Cavanaugh KL, Osborn CY, Tentori F, Rothman RL, Ikizler TA, Wallston KA
Clin Kidney J. 2015 8 (4): 462-8

PMID: 26251719 · PMCID: PMC4515892 · DOI:10.1093/ckj/sfv037

BACKGROUND - Health literacy is associated with important outcomes among patients with kidney disease, but widely used measures of health literacy can be burdensome. In an effort to make a practical assessment available, we compared the performance of the three-item brief health literacy screen (BHLS) to other widely used measures of health literacy among patients with end-stage renal disease (ESRD).

METHODS - Adult hemodialysis patients (n = 150) from four urban dialysis facilities participated in a cross-sectional study from 2009 to 2012. Three health literacy measures were administered including (i) the rapid estimate of adult literacy in medicine (REALM), (ii) the short test of functional health literacy in adults (S-TOFHLA) and (iii) the three-item BHLS. The mini-mental state exam assessed cognitive status, and the chronic hemodialysis knowledge survey (CHeKS) and perceived kidney disease knowledge survey (PiKS) assessed kidney knowledge. Spearman's ρs and area under the receiver-operating curves examined relationships between the aforementioned variables.

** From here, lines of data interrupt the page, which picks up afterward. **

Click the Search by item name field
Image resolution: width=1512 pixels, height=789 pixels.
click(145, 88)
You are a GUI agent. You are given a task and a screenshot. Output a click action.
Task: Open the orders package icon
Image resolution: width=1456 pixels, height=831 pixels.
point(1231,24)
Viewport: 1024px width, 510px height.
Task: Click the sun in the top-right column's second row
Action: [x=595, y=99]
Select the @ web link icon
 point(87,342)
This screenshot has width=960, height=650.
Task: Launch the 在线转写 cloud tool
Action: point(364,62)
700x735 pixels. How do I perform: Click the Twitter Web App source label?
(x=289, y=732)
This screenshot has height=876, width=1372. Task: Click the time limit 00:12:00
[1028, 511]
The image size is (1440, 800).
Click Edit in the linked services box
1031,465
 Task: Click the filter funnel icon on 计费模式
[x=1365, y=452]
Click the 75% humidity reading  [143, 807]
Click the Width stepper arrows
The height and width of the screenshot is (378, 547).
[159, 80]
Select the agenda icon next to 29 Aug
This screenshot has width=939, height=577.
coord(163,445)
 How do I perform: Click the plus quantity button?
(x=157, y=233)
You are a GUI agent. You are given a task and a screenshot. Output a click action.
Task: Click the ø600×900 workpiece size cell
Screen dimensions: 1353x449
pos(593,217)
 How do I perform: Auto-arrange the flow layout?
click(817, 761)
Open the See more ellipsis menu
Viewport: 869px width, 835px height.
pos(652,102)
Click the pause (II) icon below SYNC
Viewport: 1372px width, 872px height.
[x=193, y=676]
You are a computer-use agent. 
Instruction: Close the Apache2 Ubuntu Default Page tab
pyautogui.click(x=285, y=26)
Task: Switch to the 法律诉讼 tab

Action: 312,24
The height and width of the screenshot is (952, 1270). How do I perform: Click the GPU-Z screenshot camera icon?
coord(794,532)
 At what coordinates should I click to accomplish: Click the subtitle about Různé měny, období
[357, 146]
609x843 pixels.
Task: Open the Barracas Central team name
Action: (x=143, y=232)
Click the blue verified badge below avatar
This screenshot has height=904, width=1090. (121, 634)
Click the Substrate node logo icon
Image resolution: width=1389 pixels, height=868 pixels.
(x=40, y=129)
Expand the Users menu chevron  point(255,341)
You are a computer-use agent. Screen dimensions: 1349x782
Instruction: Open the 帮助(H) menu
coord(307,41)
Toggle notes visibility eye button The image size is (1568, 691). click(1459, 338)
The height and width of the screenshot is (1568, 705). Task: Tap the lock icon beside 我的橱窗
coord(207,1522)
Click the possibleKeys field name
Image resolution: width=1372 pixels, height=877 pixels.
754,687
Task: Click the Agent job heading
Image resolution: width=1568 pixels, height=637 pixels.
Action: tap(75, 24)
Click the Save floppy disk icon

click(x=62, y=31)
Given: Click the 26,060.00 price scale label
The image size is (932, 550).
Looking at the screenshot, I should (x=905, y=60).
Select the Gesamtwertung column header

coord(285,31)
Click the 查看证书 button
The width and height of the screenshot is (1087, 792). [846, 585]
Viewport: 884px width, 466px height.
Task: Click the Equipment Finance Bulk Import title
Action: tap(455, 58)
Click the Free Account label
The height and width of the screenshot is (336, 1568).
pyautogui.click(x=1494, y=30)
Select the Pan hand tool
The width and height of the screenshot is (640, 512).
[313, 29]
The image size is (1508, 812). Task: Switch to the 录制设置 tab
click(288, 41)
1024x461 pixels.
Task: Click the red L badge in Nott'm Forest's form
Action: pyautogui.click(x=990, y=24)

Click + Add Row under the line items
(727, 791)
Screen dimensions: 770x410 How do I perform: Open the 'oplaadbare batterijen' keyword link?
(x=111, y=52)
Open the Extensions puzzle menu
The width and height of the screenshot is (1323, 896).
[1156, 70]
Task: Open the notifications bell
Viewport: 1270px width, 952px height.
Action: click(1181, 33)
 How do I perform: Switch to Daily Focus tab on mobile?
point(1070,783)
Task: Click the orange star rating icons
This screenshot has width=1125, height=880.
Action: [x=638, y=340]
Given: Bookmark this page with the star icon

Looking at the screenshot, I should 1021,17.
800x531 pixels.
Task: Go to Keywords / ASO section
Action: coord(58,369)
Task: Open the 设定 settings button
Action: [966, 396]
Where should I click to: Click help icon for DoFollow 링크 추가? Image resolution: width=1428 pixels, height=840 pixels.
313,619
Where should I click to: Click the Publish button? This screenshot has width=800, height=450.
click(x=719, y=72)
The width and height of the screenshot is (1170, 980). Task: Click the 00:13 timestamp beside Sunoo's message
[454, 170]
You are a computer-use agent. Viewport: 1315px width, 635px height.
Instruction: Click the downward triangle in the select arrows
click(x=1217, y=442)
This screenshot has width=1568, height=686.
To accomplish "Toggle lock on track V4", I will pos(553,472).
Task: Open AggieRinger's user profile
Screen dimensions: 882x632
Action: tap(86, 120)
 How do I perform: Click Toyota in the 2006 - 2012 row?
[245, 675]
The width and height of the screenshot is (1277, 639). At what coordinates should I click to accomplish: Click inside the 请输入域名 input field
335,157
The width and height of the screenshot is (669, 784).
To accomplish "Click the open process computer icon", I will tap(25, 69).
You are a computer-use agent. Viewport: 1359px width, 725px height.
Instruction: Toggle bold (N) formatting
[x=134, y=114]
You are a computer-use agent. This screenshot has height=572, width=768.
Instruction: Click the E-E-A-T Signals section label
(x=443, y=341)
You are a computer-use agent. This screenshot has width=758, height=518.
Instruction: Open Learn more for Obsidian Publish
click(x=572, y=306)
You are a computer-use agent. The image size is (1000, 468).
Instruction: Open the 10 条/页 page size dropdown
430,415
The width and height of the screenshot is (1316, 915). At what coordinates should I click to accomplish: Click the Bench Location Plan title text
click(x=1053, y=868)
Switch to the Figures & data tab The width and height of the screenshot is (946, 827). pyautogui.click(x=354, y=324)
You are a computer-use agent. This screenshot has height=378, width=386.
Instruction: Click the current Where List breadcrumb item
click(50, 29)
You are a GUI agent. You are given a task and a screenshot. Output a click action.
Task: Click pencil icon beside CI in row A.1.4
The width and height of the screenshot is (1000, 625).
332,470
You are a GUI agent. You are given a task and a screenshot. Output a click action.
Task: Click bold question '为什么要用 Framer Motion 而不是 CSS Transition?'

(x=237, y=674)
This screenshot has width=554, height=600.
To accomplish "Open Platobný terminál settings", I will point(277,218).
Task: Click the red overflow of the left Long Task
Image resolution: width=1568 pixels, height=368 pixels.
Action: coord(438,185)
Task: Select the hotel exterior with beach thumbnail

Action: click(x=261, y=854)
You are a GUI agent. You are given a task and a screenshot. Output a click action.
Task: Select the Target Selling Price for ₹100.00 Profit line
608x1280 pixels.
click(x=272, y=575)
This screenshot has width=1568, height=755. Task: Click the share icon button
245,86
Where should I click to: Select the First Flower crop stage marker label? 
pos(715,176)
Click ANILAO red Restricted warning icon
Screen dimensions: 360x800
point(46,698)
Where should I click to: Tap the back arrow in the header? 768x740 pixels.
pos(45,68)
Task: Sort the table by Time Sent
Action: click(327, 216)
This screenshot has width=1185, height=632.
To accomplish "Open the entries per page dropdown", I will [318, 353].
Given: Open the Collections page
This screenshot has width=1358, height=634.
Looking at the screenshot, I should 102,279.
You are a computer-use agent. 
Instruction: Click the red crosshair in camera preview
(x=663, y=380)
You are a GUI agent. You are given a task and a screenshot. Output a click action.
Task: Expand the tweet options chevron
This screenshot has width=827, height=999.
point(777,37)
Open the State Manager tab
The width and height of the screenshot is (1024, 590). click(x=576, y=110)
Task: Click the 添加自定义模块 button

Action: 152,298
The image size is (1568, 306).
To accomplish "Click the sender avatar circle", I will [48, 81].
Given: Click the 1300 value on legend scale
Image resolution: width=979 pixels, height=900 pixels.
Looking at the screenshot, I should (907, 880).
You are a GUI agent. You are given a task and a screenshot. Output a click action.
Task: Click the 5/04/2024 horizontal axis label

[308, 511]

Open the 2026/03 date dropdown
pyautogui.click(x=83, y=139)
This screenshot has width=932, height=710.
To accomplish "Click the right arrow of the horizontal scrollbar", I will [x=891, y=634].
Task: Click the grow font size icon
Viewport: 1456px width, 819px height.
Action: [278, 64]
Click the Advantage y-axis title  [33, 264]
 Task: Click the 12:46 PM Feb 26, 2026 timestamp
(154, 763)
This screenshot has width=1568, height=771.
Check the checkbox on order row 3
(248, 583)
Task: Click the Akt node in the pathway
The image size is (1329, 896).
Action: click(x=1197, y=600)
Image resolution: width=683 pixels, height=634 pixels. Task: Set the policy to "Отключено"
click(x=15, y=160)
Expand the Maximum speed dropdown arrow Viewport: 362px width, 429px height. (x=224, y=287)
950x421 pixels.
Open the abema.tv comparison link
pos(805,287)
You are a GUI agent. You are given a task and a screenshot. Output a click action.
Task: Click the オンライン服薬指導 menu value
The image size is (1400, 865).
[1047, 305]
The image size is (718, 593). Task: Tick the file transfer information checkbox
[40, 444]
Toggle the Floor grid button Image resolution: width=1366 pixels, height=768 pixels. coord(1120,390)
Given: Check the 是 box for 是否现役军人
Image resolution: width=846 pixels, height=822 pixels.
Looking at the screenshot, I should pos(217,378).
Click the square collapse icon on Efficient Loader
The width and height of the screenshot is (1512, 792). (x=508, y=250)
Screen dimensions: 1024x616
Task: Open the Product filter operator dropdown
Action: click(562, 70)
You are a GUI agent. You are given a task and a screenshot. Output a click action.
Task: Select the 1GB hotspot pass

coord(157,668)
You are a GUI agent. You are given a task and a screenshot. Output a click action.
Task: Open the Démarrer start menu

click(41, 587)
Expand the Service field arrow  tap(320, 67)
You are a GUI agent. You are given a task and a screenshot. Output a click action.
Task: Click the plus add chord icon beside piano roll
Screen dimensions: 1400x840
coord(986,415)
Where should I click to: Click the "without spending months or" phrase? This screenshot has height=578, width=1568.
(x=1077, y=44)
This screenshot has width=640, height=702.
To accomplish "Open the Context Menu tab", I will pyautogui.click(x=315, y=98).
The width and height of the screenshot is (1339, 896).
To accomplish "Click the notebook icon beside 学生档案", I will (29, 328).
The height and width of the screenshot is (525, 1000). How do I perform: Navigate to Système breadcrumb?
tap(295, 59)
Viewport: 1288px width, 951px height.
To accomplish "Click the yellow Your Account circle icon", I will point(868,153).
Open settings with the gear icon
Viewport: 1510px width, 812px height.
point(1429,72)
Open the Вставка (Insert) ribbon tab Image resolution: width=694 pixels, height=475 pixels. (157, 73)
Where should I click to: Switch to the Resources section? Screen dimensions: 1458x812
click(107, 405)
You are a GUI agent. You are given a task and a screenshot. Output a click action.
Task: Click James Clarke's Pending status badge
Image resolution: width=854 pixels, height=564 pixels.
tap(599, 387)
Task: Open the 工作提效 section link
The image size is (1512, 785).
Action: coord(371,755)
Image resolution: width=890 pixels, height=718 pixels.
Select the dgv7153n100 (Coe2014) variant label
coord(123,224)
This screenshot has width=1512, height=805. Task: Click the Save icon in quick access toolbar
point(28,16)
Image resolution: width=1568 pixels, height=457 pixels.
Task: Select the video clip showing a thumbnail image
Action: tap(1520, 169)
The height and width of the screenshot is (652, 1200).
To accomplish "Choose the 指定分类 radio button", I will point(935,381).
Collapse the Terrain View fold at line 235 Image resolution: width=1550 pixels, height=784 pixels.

RESULTS - Participants had received dialysis for a mean of 4.6 years. They were 49% female, 73% African American and averaged 52 years of age. Less education and less cognitive capacity were each associated (P < 0.05) with lower health literacy for all three health literacy measures. Performance on the BHLS was significantly associated with the REALM [0.35 (95% confidence interval (95% CI): 0.20-0.49); P < 0.001] and S-TOFHLA [0.49 (95% CI: 0.35-0.69); P < 0.001], the CHeKS [0.43 (95% CI: 0.28-0.55); P < 0.001] and PiKS [0.41 (95% CI: 0.27-0.54); P < 0.001].

CONCLUSIONS - The BHLS demonstrates evidence of construct validity among ESRD patients. Furthermore, health literacy was associated with kidney knowledge, supporting it as a potential intervention target to improve outcomes among patients with lower health literacy.